Le 17 décembre 2025 restera une date marquante pour la vie politique du Sud. L’élection à la présidence du Conseil régional de Gervais Ndo, avec un score net de 66 voix contre 22, a transformé une formalité attendue en un acte de souveraineté parlementaire. Ce vote écrasant, issu d’un consensus large, démontre que la légitimité se construit davantage sur la reconnaissance des compétences et une trajectoire éprouvée que sur la seule désignation hiérarchique.
Un signal fort par les symboles et les actes
L’événement a été émaillé de gestes politiques forts. L’absence remarquée du président sortant lors du scrutin a symbolisé l’émancipation des conseillers et leur droit à décider en conscience. La composition du nouveau bureau exécutif poursuit cette logique d’équilibre et de renouveau : l’élection d’une femme au poste de Premier Vice-président et d’un chef traditionnel de l’Océan comme Vice-président illustre une volonté d’inclusion et de représentativité des territoires.

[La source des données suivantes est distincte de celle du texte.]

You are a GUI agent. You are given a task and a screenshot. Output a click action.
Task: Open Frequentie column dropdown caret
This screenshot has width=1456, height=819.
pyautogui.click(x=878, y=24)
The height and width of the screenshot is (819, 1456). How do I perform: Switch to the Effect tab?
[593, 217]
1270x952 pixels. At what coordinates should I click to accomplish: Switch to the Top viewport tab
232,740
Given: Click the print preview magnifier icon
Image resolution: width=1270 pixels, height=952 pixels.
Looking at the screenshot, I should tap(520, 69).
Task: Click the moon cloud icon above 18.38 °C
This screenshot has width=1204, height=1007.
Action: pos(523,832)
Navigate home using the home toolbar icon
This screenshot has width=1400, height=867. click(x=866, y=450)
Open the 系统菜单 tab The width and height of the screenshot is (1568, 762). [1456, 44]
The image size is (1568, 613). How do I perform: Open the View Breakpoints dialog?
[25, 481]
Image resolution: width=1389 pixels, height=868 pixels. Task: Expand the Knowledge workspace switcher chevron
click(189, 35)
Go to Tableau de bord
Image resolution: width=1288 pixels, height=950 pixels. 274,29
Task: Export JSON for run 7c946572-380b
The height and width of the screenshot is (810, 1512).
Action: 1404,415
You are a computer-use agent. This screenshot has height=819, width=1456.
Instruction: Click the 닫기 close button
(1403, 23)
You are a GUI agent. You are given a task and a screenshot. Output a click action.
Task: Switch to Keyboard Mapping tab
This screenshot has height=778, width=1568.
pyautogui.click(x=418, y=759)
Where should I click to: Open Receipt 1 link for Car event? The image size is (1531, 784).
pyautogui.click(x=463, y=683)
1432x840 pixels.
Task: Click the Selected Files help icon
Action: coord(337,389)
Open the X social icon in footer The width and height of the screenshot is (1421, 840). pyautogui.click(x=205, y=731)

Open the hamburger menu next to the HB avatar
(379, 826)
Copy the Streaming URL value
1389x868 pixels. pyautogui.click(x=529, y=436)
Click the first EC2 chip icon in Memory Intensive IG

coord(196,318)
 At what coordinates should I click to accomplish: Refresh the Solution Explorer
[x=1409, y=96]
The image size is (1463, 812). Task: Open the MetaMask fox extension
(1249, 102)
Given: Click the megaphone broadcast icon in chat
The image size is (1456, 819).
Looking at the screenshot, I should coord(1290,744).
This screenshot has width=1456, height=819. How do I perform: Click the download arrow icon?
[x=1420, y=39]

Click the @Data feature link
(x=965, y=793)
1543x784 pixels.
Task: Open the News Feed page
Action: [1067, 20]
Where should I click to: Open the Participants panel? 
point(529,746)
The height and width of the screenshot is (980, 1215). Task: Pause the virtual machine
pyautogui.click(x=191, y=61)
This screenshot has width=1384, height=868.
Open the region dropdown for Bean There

La fidélité réinventée : entre discipline et exigence
Cette élection dépasse le cadre régional. Elle envoie un message national sur la capacité à conjuguer une loyauté indéfectible au chef de l’État avec une exigence de cohérence et de mérite dans la gestion locale. Le Sud y démontre que la fidélité politique n’est pas synonyme de docilité, mais peut s’accommoder d’une saine affirmation de la souveraineté des élus et du respect des procédures.
En inscrivant le renouvellement, l’inclusion et la légitimité par le vote au cœur de son paysage politique, la Région du Sud offre un modèle de maturation démocratique. Elle pose les bases d’un leadership régional qui se veut à la fois fidèle, responsable et résolument tourné vers l’efficacité au service de son développement.